In statistics, there is a concept of signal and noise. The problem is that understanding statistics is not natural for humans. It involves the analytical System II, in Daniel Kahneman‘s parlance, rather than the heuristic, System I.  A cognitive problem plaguing people is apophenia, where they read patterns into data that simply are not there. A form of this, called pareidolia, is how people see Jesus’ face in toast.

No body can stand beign penetrated to 10 to 30 male strangers every single day.

So the 10 to 20 customers a night I commented was unrealistic has now morphed into 10 to 30. It is somehow important to note that these are strangers, presumably as a nod to acknowledge that 30 acquaintances would be just fine because there would be enthusiastic consent and mutual arousal. Beware stranger danger.

If indeed prostitution is just a job like any other job, like, say, flipping burgers, then I would wager you would have absolutely no issue switching jobs with a prostituted person for one day and let it be your anus that’s penetrated in the state of non-arousal by 15 men during one night.

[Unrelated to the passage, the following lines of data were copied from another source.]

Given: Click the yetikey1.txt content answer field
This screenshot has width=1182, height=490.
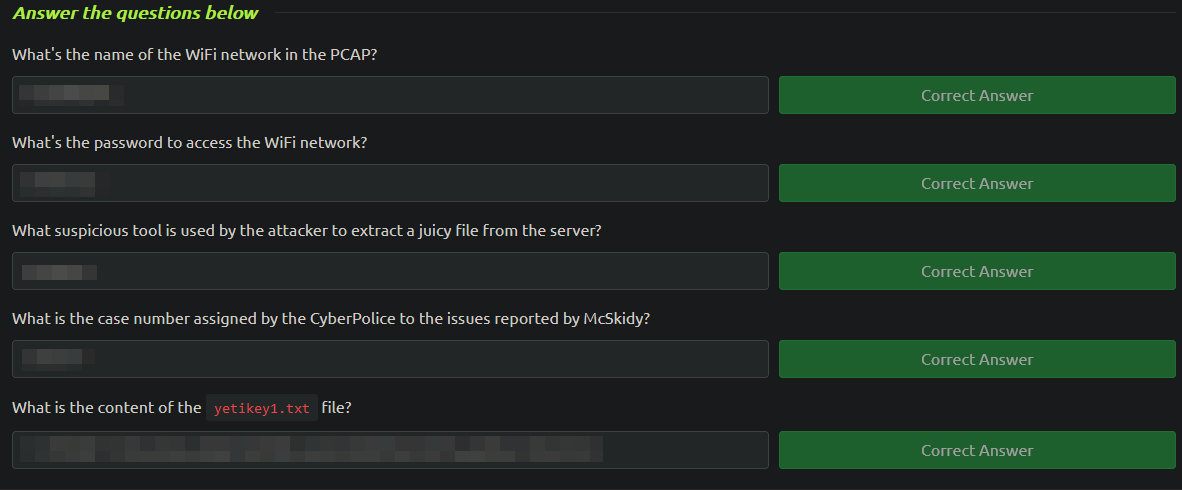Looking at the screenshot, I should (x=390, y=450).
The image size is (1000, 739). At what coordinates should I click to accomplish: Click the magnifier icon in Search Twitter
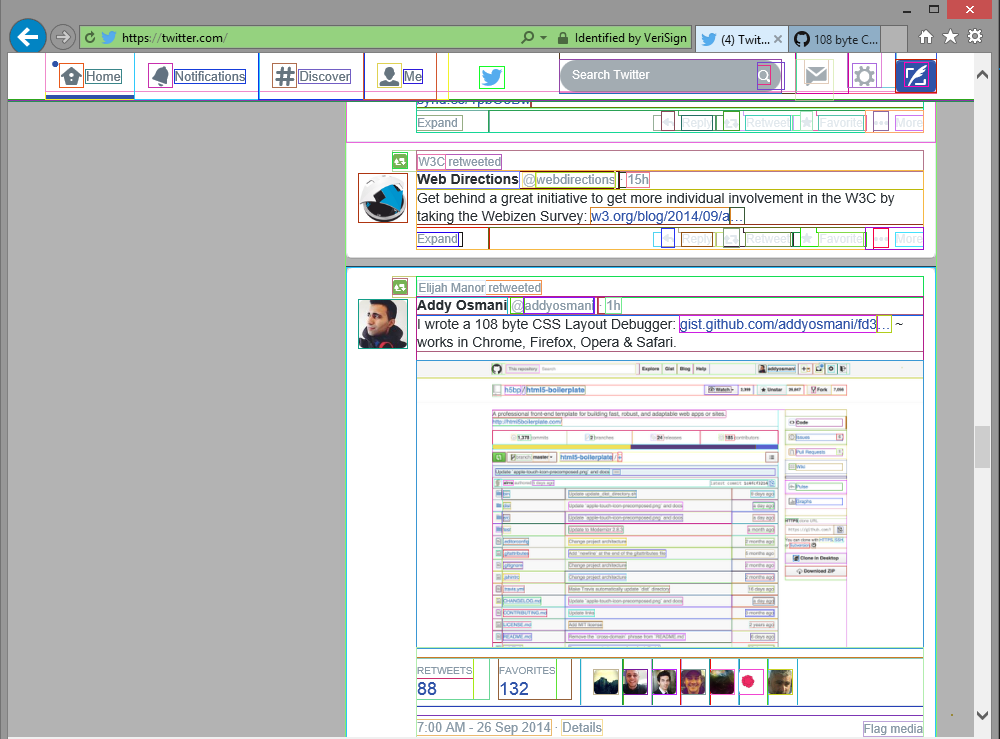coord(764,76)
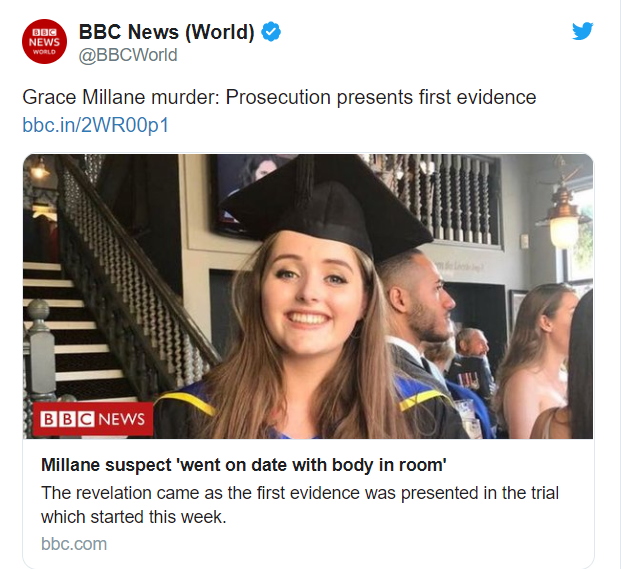Click the BBC News World profile avatar

click(46, 42)
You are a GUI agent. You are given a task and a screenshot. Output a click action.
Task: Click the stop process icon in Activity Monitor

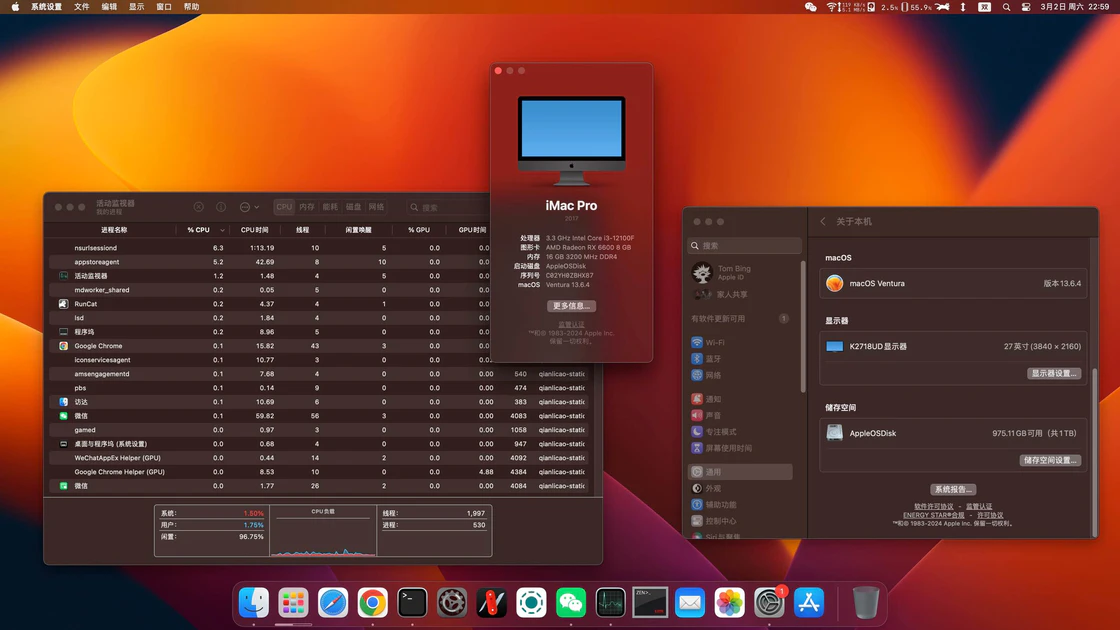[198, 207]
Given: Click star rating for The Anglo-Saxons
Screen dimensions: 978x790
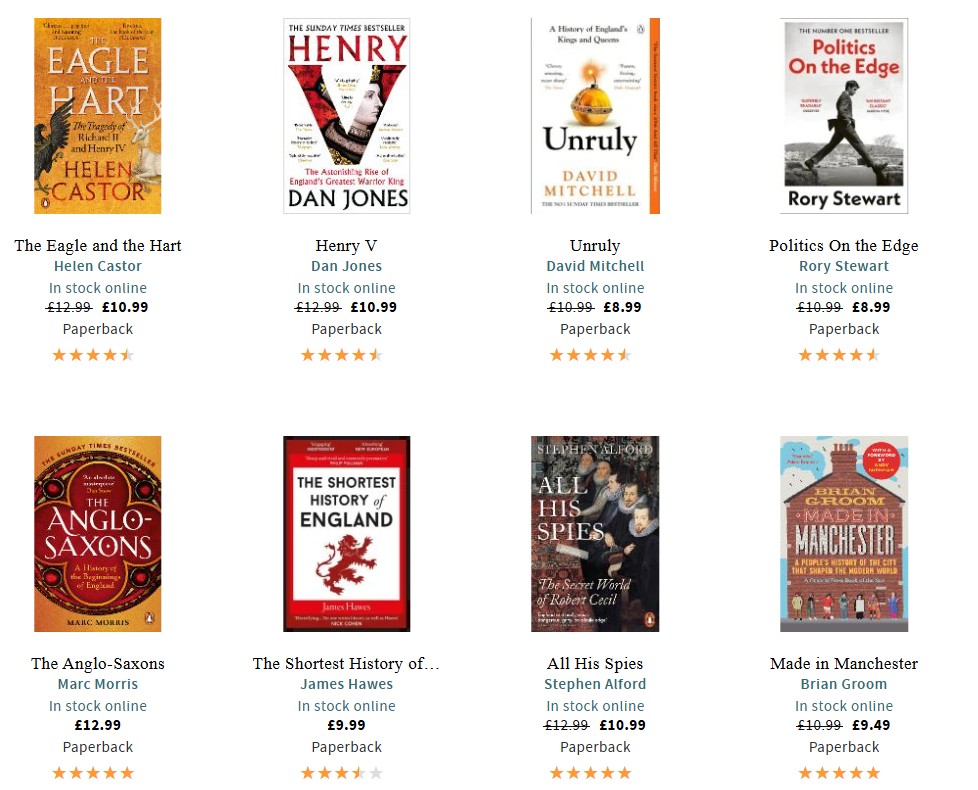Looking at the screenshot, I should click(x=93, y=773).
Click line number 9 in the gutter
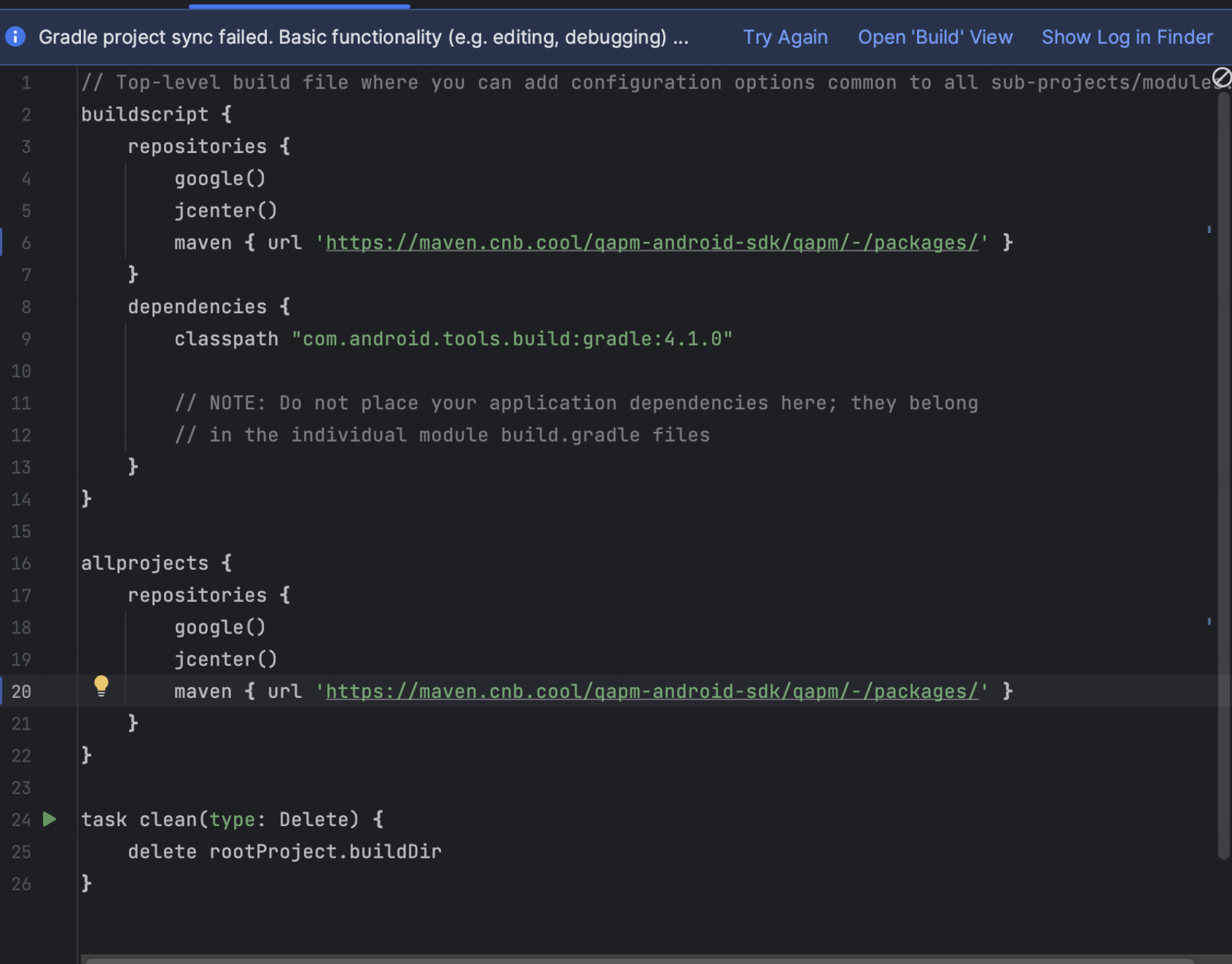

O! Europa. Firstly, I wouldn’t trade my jobs to flip burgers let alone be a prostitute. Secondly, there are scores upon scores of ‘typical’ jobs I would have no interest in switching into. Nor would I presume that many others could actually do my job in any case. Why would someone presume that the punter wouldn’t notice the old switcharoo? And what’s with the anal penetration. Some prostitutes will ‘do’ anal for an up-charge, but many—perhaps even most—prostitutes won’t even accept anal at any price. This is about boundaries.

And someone seems pretty obsessed with the prospect of being penetrated by 15 men. I’d chalk this up to a power struggle, a foray into the world of penetration politics. Even gay men discriminate between top and bottom, so it’s rather a submission thing rather than a female thing.

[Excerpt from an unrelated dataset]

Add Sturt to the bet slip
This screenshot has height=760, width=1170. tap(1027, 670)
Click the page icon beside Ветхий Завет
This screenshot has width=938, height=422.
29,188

Prostitution is incompatible with enthusiastic sexual consent

Elly runs through a bizarre strawman scenario that is too silly to even repeat here, and then she returns to some Disney Princess fantasy world of wooing and requited love.

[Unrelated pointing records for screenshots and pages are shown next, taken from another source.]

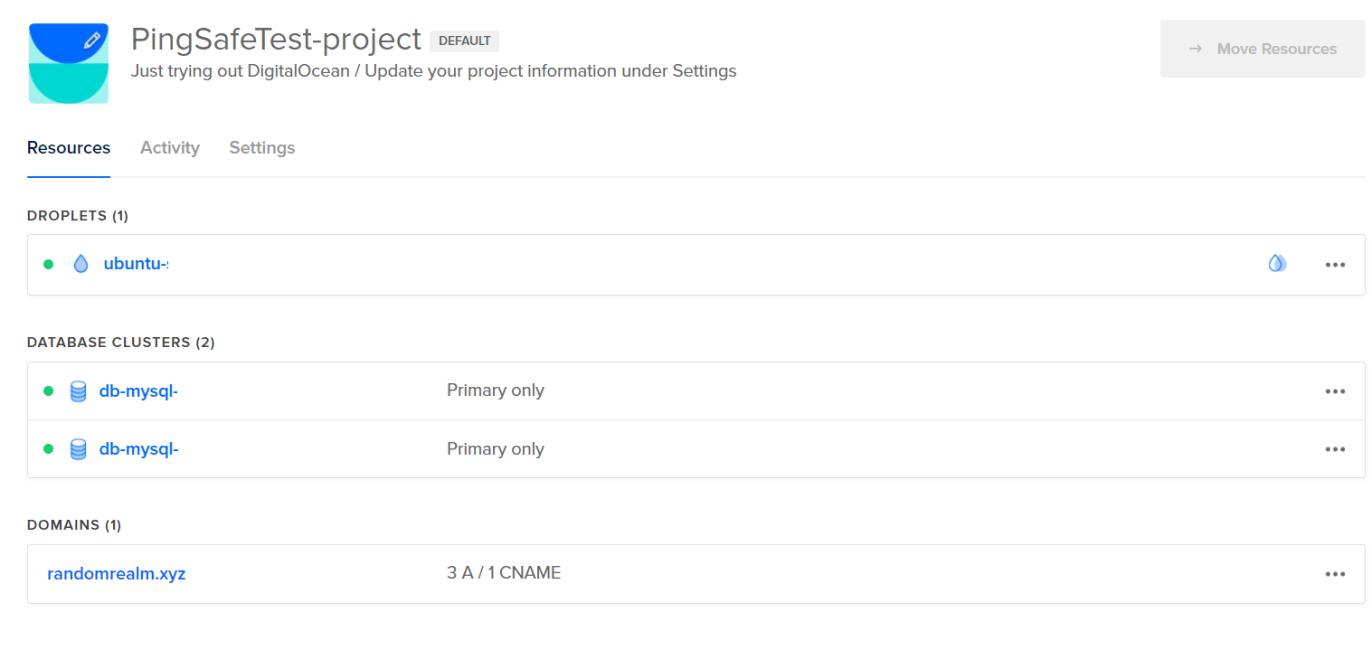The image size is (1370, 645).
Task: Click green status dot of first database cluster
Action: click(48, 391)
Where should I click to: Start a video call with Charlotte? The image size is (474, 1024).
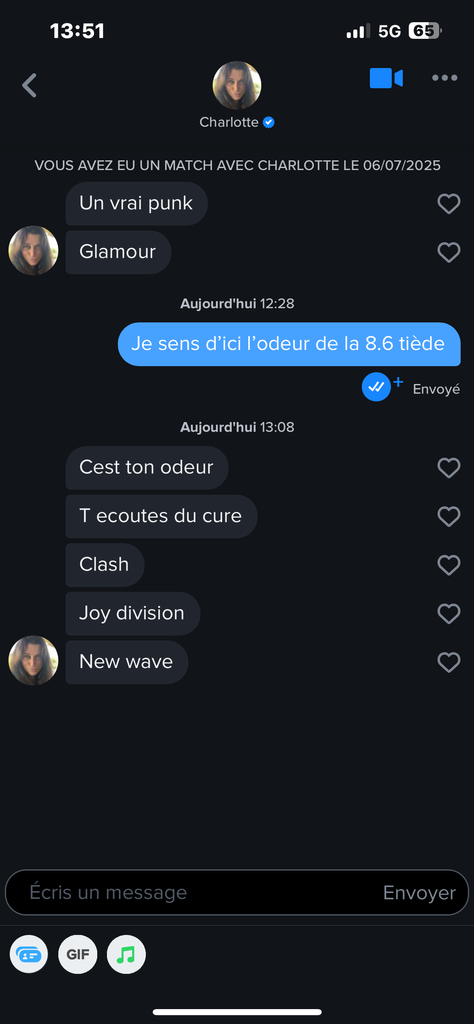[386, 78]
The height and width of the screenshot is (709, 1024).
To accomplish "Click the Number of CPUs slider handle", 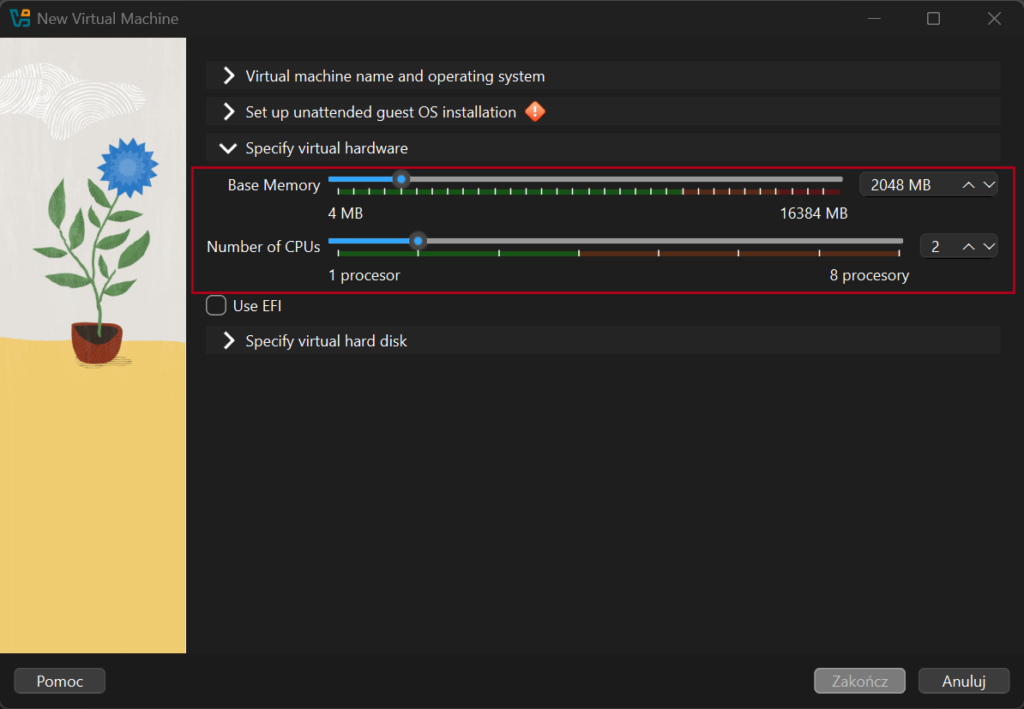I will click(x=418, y=241).
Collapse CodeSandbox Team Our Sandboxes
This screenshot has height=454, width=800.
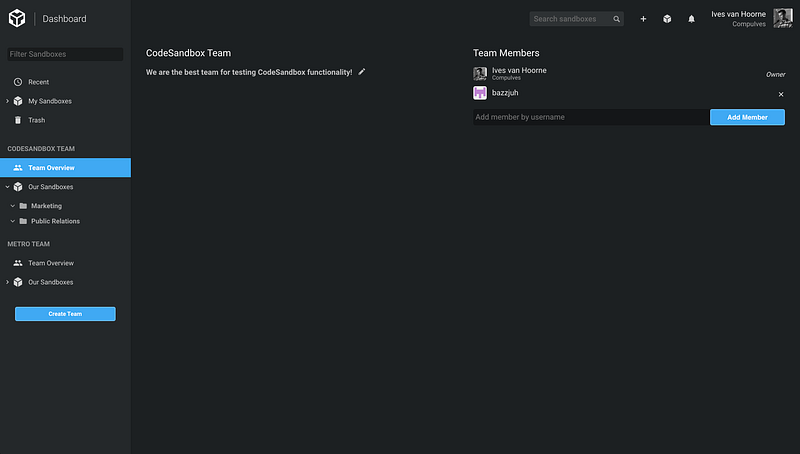click(8, 187)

She (sort of) acknowledges (without saying as much) that there is a distinction between economic and social spheres. I’d suggest reviewing the Isreali daycare study, where they learned that lesson the hard way. This does not mean that some people don’t blend the two spheres. It also doesn’t mean that a woman might not put out for a hamburger but might be persuaded by steak.

Anecdotally, I am aware of some women who say they would have sex with their favourite celebrity—if only he would ask.

In the end, this has become more and more disappointing. As so much of this material are vast generalisations and practically at the level of conspiracy theories, there is not even a debate to be had. There are so many technical flaws, I feel I need to pull a yellow card. There is nothing to push against except for the lack of structure or method. It’s all so nebulous. It’s all so quixotic, tilting at windmills.

To be honest, I don’t see how this would convert someone on the fence, let alone an opponent. This material is pretty much relegated to echo-chamber choir preaching.

I think I need to get back to the topic of subjectivism and out of the weeds of activist politics.